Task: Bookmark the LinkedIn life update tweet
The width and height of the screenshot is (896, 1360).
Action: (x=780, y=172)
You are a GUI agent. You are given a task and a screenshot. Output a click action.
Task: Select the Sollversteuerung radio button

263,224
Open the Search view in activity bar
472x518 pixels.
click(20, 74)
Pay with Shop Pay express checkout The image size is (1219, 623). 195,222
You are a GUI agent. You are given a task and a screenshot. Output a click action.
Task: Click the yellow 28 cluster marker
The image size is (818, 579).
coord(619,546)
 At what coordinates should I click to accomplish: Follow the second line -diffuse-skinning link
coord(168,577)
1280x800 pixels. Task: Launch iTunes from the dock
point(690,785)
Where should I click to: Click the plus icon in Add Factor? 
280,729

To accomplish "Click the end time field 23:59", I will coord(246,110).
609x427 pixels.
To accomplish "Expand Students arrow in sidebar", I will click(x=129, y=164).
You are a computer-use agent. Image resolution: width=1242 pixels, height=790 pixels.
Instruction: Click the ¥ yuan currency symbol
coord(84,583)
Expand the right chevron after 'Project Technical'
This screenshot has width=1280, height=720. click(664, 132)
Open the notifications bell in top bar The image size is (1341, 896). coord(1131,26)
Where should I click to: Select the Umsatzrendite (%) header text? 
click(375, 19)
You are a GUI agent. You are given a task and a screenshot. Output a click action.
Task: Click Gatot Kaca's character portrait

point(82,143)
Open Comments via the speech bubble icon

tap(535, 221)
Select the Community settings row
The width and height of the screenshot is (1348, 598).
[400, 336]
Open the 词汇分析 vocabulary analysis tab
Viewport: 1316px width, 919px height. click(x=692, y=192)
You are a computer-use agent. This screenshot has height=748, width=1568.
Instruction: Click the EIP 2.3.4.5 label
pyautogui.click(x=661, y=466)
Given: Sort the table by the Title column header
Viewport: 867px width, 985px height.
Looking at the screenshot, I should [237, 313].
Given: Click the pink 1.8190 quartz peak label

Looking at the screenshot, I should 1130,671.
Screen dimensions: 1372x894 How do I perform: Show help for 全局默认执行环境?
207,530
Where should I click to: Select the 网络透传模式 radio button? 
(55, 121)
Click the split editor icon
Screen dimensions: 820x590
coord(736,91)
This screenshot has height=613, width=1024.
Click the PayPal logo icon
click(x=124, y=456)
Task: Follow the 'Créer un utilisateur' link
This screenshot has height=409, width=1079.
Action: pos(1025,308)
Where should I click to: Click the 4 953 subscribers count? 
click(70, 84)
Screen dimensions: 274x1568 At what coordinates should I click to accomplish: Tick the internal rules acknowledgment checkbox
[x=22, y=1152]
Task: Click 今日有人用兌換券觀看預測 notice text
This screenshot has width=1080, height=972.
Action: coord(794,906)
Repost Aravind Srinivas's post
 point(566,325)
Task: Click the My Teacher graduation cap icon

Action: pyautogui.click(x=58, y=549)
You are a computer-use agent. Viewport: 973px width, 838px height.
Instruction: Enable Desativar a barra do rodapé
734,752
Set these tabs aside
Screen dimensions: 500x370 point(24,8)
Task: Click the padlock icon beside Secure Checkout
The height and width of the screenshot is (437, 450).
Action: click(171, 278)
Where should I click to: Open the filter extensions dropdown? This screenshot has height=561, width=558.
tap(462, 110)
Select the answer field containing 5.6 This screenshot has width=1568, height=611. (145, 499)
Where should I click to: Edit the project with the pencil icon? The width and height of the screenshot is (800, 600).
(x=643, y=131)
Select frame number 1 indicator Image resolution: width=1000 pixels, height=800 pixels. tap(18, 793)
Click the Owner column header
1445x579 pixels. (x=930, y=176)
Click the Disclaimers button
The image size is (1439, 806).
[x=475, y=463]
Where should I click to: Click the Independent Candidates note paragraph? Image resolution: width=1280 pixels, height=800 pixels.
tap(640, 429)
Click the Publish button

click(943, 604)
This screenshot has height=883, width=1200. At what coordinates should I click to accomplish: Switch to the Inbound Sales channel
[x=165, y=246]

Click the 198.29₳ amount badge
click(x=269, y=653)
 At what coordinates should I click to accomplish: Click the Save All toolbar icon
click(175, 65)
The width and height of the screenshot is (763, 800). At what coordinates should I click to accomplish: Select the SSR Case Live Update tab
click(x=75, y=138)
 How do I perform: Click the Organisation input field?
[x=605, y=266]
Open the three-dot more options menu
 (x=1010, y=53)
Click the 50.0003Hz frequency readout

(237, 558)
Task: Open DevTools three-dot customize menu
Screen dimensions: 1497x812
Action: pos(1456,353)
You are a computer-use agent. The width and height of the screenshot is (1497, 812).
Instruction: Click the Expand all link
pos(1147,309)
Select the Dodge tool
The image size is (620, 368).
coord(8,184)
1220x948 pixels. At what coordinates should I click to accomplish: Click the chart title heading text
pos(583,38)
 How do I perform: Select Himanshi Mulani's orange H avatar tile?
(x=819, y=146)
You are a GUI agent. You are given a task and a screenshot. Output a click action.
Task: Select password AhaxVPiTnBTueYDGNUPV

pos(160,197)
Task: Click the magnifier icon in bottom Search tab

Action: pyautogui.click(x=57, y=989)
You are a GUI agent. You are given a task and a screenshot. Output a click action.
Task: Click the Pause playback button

[WORK INSTRUCTION]
In the records, locate each line holding the string "computer" and copy it.

[YOUR RESPONSE]
You are a computer-use agent. Image resolution: width=1242 pixels, height=790 pixels.
You are a computer-use agent. This screenshot has height=748, width=1568.
You are a computer-use agent. Viewport: 973px width, 838px height.
You are a computer-use agent. The width and height of the screenshot is (1497, 812).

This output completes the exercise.